Egypt is a land of ancient, mystical wonder and the sacred soil of the world’s most famous monoliths. Thousands of tourists flock to the Pyramids of Giza, possibly the greatest achievement in the modern world. However, Zein believes both Egyptians and Western visitors have a limited knowledge of the genuine character of her country. “I don’t think many people in my country have seen much beyond Cairo and life in the city. I have been lucky that my father’s job has exposed me to so much more of the real Egypt.”
Zein’s father, Marwan El Azzouni, is a botanist and heads a company that specializes in radiation detection and monitoring devices. Zein recalls that for one month a year, her father would embark on missions to conduct research on plants in East Africa. On one such expedition, Mr. El Azzouni and his colleague, Giuseppe Orlando, discovered the Huernia pulchra, a succulent from Northern Somalia. Sometimes, Mr. El Azzouni’s projects allow him to bring his family, and on these trips Zein has been introduced to a diverse array of places and people, such as the nomadic Bisharin tribe. The Bisharin, a group of roughly 42,000 pastoralists, travel along the eastern part of the Nubian Desert between southern Egypt and Sudan—a stark contrast to the majority of Egyptians who are clustered in Cairo and its surrounds.
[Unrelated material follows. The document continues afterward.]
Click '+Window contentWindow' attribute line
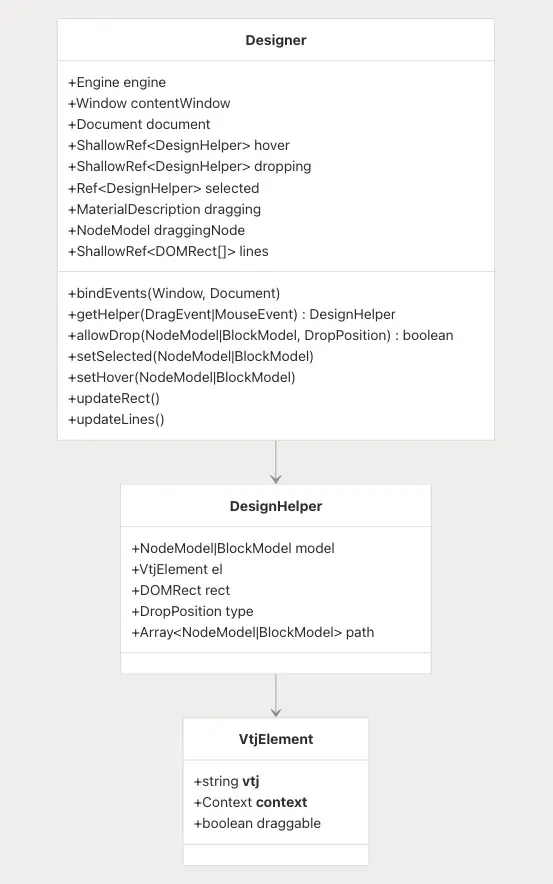Image resolution: width=553 pixels, height=884 pixels. coord(149,103)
Since only 4% of Egypt is arable land, the majority of Egypt’s communities, from antiquity to the present-day, have hugged the Nile. Cairo, the capital, is home to 20 million of Egypt’s 88 million people. “Cairo is insanely crowded,” Zein describes, her very demeanor increasing in intensity as if to mimic the frenzy of the streets. Zein, on the other hand, is a self-described “chill” person unless, as I learned, she begins discussing topics she is passionate about, of which there are many.
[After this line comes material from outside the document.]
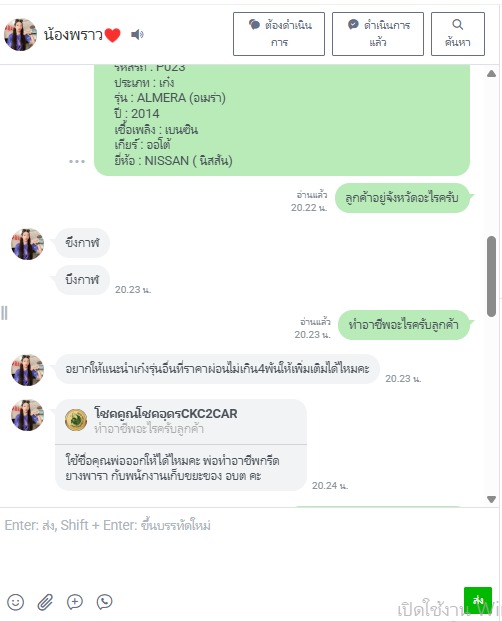Click the left panel resize handle
Viewport: 502px width, 622px height.
tap(4, 313)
Like a timeline through history, her interests start with archeology and anthropology. Zein believes that beyond the stereotypical, tourist trap pyramids at Giza, there are still many more sites in Egypt’s storied past waiting to be excavated. Egypt with its thousands of years of history has an embarrassment of riches with regards to ancient ruins and artifacts. The unfortunate reality is that exploration and research into Egypt’s past has been and continues to be undertaken largely by foreign teams of Egyptologists rather than her own people. “In Egypt, there’s this idea that archeology is what you get into when nothing else works,” she states woefully. Moreover, the Arab Spring and subsequent political instability has caused a slump in tourism revenue, which not only aids Egypt’s economy, but also funds excavation and conservation initiatives in the Ministry of Antiquities. Nevertheless, Zein has considered archeology as one of the pathways she may find herself on, post graduation. “When I interviewed at Oxford we were given boxes of these crazy artifacts and just told to identify them all. It was one of the most interesting interviews I’ve ever had,” she describes. Despite being accepted into Oxford’s renowned program, Zein El Azzouni decided on Yale.
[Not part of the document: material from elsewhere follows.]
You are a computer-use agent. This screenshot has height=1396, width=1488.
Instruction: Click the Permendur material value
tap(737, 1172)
Indeed Yale was the better choice for Zein and her manifold curiosity. At Yale, she has taken classes such as Medieval Celtic literature, Black and White Photography, and Islam Today: Jihad and Fundamentalism. She is a writer for Amicus (Yale’s undergraduate law magazine), as well as Political Chair for the Arab Students Association. In addition to these commitments, Zein takes flying lessons at the Robinson Flight Training program at Tweed-New Haven Regional Airport. Zein is looking to secure the initial small-craft pilot license, yet her sights are even higher.
“How do I get to space as an Egyptian?” she asks, half-jokingly, half realizing just how much this goal truly means to her. Zein’s most current and perhaps most important interest has been in astronomy and astrophysics with the hope of someday being an astronaut. At this point in the interview, she begins lauding over the movie Interstellar, starring Matthew McConaughey and Anne Hathaway as part of a team of explorers traveling beyond this galaxy to determine if humankind could leave its damaged planet and inhabit a new home. Zein explains enthusiastically that this movie is fascinating as it is one of the first to digitally represent wormholes and black holes. Kip Thorne, noted physicist, was the science consultant and one of the executive producers on the movie. Zein hopes to interview him for an article on the “science behind” Interstellar later this semester. Unfortunately, Egypt does not have a space program and, as an international, Zein’s chances of securing employment with NASA, or similar U.S.-based agencies, are slim. “But I could always start Egypt’s space program, or become a science journalist, or just become Minister of Antiquities,” she laughs, unaffected by her current limitations.